Re: [PATCH] PM / EM: Inefficient OPPs detection

From: Vincent Donnefort
Date: Thu Apr 15 2021 - 11:17:40 EST


On Thu, Apr 15, 2021 at 02:59:54PM +0000, Quentin Perret wrote:
> On Thursday 15 Apr 2021 at 15:34:53 (+0100), Vincent Donnefort wrote:
> > On Thu, Apr 15, 2021 at 01:16:35PM +0000, Quentin Perret wrote:
> > > On Thursday 08 Apr 2021 at 18:10:29 (+0100), Vincent Donnefort wrote:
> > > > --- a/kernel/sched/cpufreq_schedutil.c
> > > > +++ b/kernel/sched/cpufreq_schedutil.c
> > > > @@ -10,6 +10,7 @@
> > > >
> > > > #include "sched.h"
> > > >
> > > > +#include <linux/energy_model.h>
> > > > #include <linux/sched/cpufreq.h>
> > > > #include <trace/events/power.h>
> > > >
> > > > @@ -164,6 +165,9 @@ static unsigned int get_next_freq(struct sugov_policy *sg_policy,
> > > >
> > > > freq = map_util_freq(util, freq, max);
> > > >
> > > > + /* Avoid inefficient performance states */
> > > > + freq = em_pd_get_efficient_freq(em_cpu_get(policy->cpu), freq);
> > >
> > > I remember this was discussed when Douglas sent his patches some time
> > > ago, but I still find it sad we index the EM table here but still
> > > re-index the cpufreq frequency table later :/
> > >
> > > Yes in your case this lookup is very inexpensive, but still.
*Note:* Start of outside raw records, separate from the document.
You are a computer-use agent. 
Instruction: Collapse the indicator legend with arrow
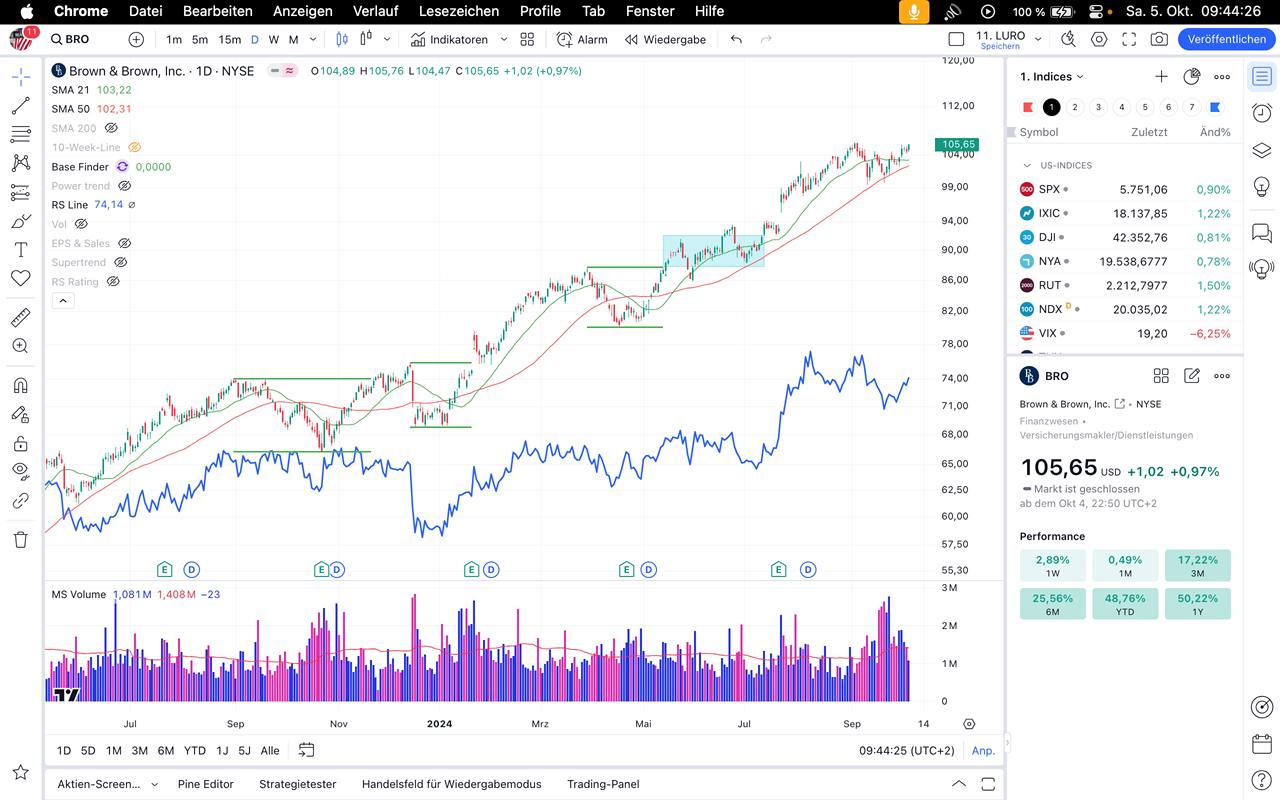(62, 300)
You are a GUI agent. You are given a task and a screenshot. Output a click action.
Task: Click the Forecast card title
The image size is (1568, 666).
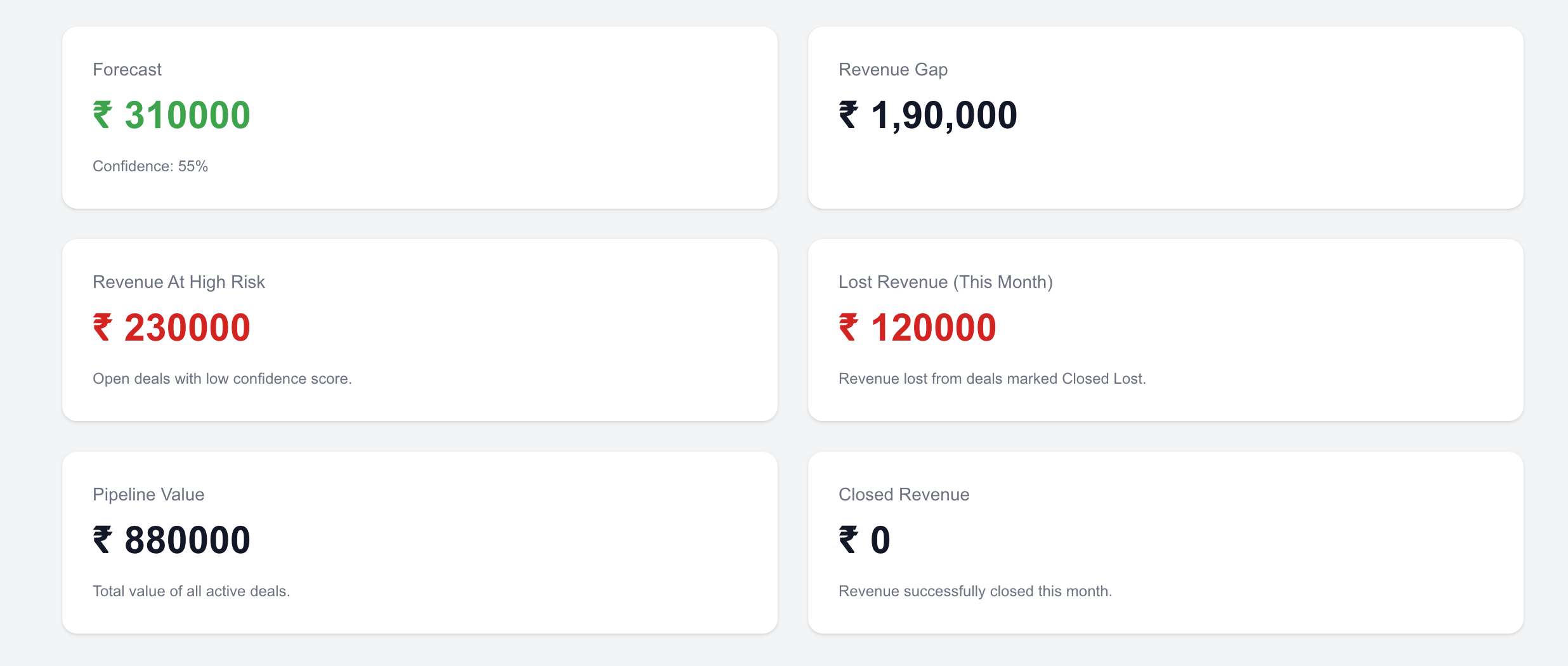[x=127, y=70]
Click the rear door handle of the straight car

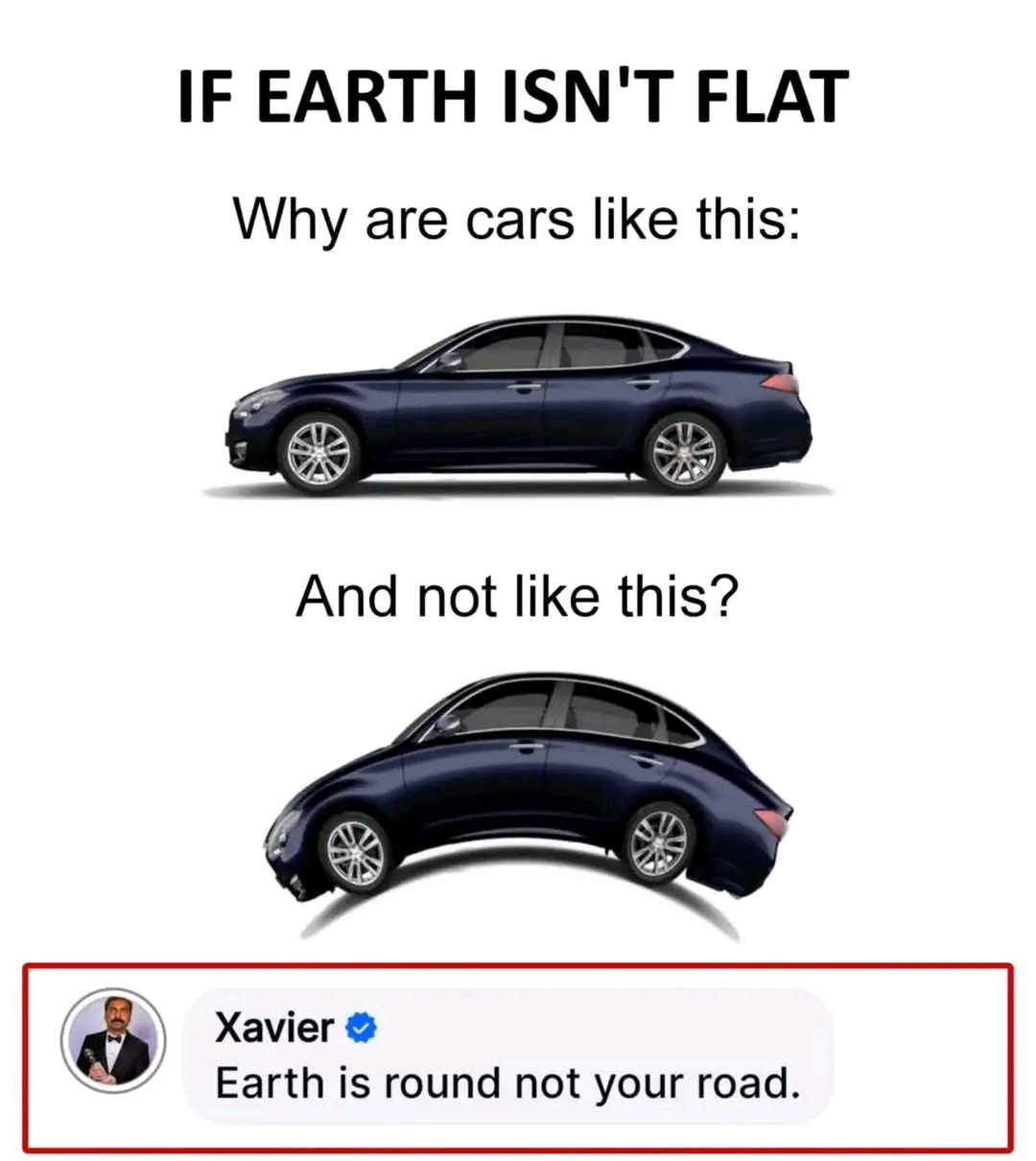643,383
EAS relies
> > > on the EM's table matching cpufreq's accurately, so this second lookup
> > > still feels rather unnecessary ...
> >
> > To get only a single lookup, we would need to bring the inefficiency knowledge
> > directly to the cpufreq framework. But it has its own limitations:
> >
> > The cpufreq driver can have its own resolve_freq() callback, which means that
> > not all the drivers would benefit from that feature.
> >
> > The cpufreq_table can be ordered and accessed in several ways which brings
> > many combinations that would need to be supported, ending-up with something
> > much more intrusive. (We can though decide to limit the feature to the low to
> > high access that schedutil needs).
> >
> > As the EM needs schedutil to exist anyway, it seemed to be the right place for
> > this code. It allows any cpufreq driver to benefit from the feature, simplify a
> > potential extension for a usage by devfreq devices and as a bonus it speeds-up
> > energy computing, allowing a more complex Energy Model.
>
> I was thinking of something a bit simpler. cpufreq_driver_resolve_freq
> appears to be used only from schedutil (why is it even then?), so we
> could just pull it into cpufreq_schedutil.c and just plain skip the call
> to cpufreq_frequency_table_target if the target freq has been indexed in
> the EM table -- it should already be matching a real OPP.
>
> Thoughts?
> Quentin

Can try that for a V2. That means em_pd_get_efficient_freq() would have to
know about policy clamping (but I don't think that's an issue) and probably
we still have to do the frequency resolution if the driver declared the
resolve_freq callback?

--
Vincent